'''

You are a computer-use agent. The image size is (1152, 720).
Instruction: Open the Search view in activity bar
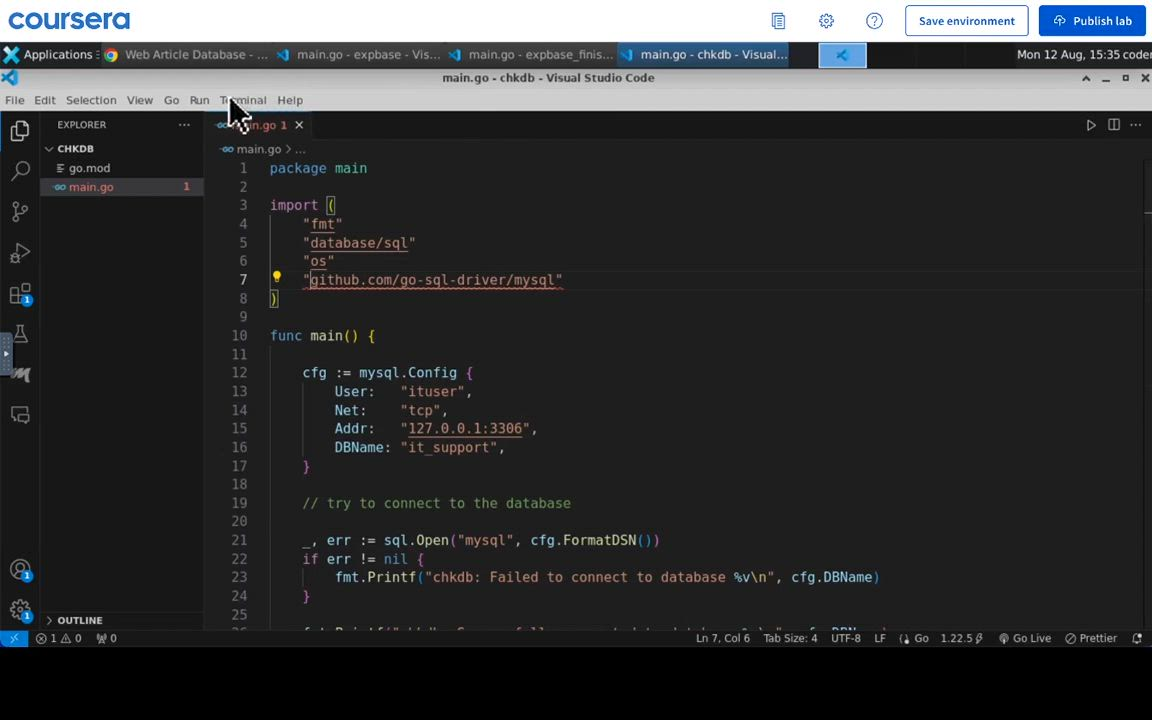(x=20, y=171)
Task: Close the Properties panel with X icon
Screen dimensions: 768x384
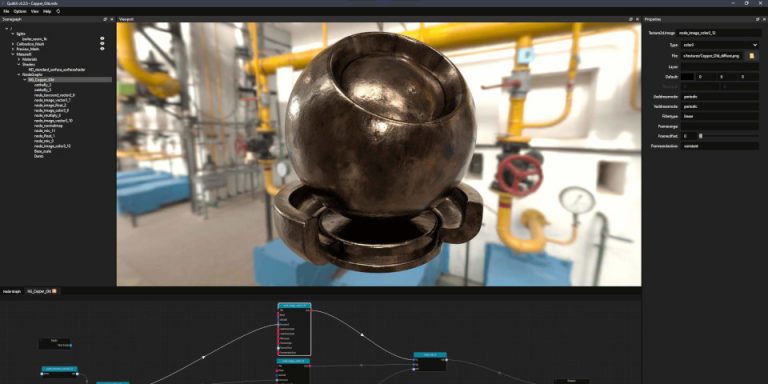Action: click(x=764, y=19)
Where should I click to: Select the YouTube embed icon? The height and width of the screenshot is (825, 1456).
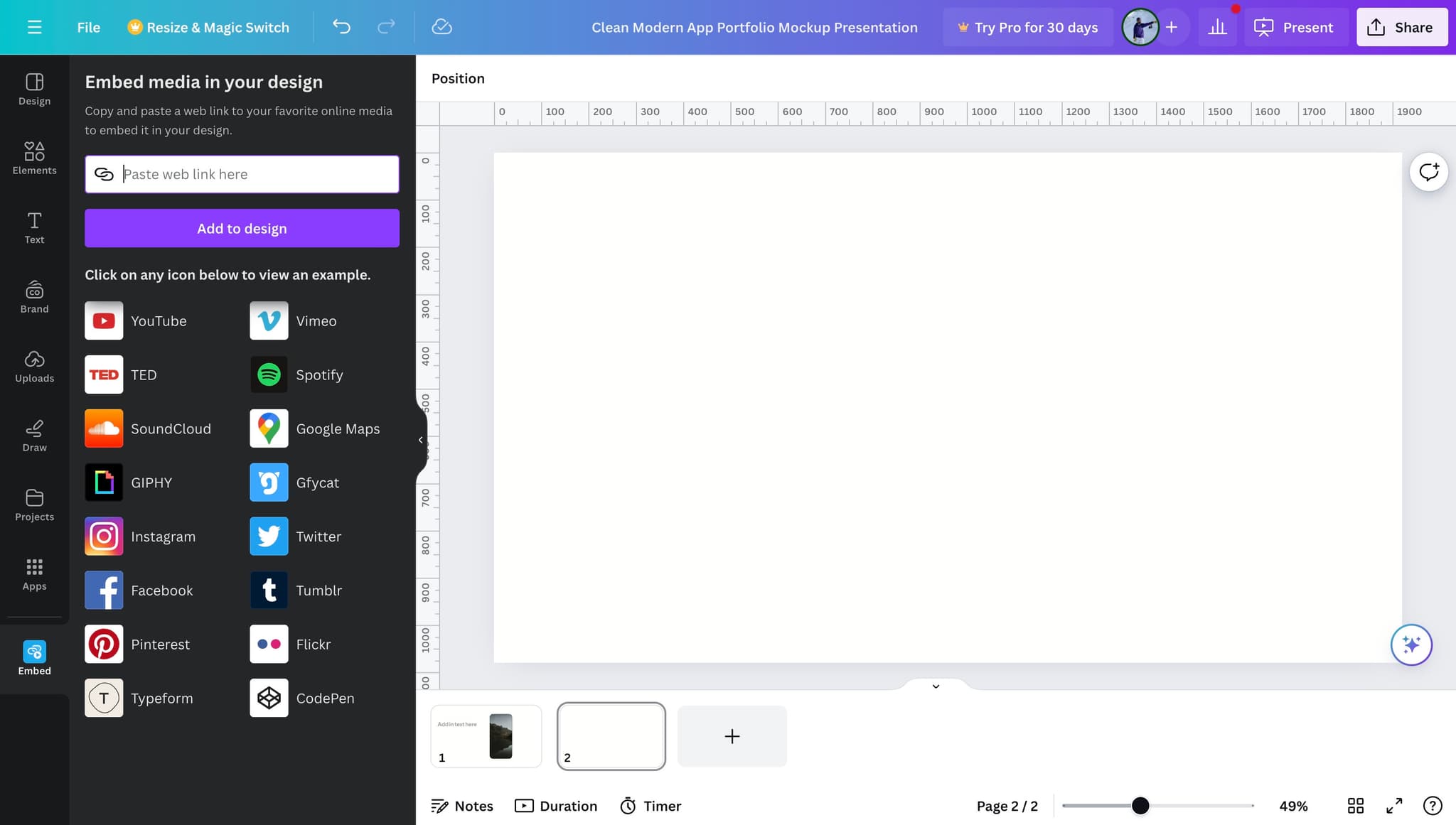[104, 320]
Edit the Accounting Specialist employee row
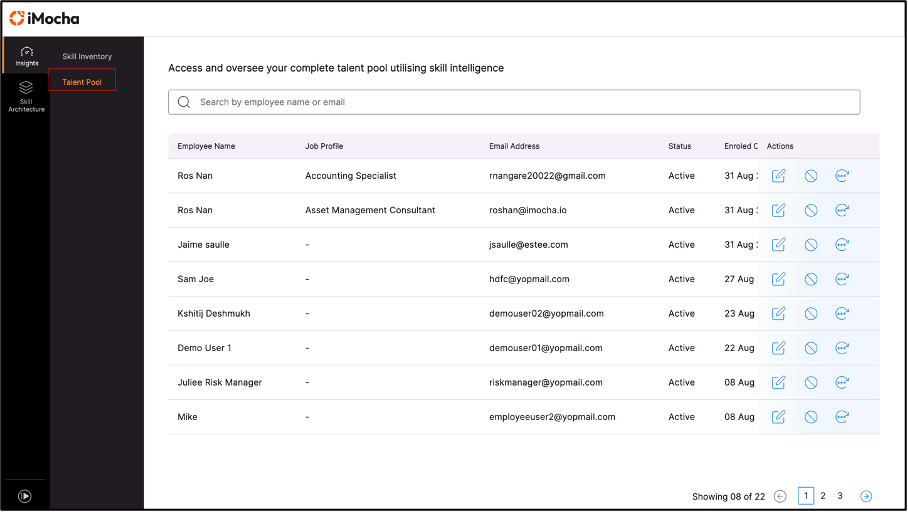908x512 pixels. pos(778,175)
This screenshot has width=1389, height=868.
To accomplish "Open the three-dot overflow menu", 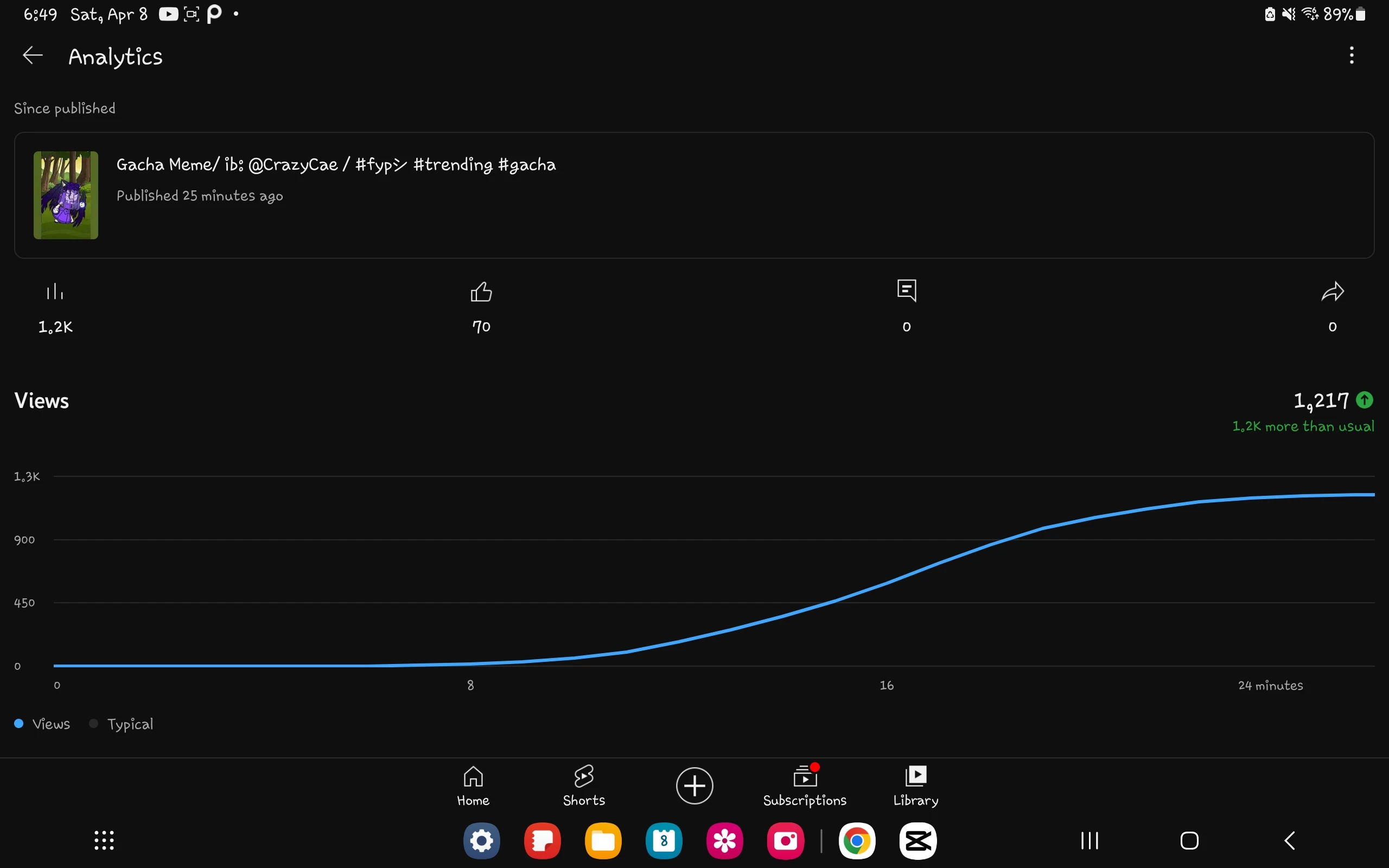I will (x=1351, y=56).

'''

SET PROBLEM
Which lines in the items above contain the string "screenshot"? Pull out each one.

RESULT FOR THIS TASK
Where should I click to: Select the YouTube embed icon? The height and width of the screenshot is (825, 1456).
This screenshot has width=1389, height=868.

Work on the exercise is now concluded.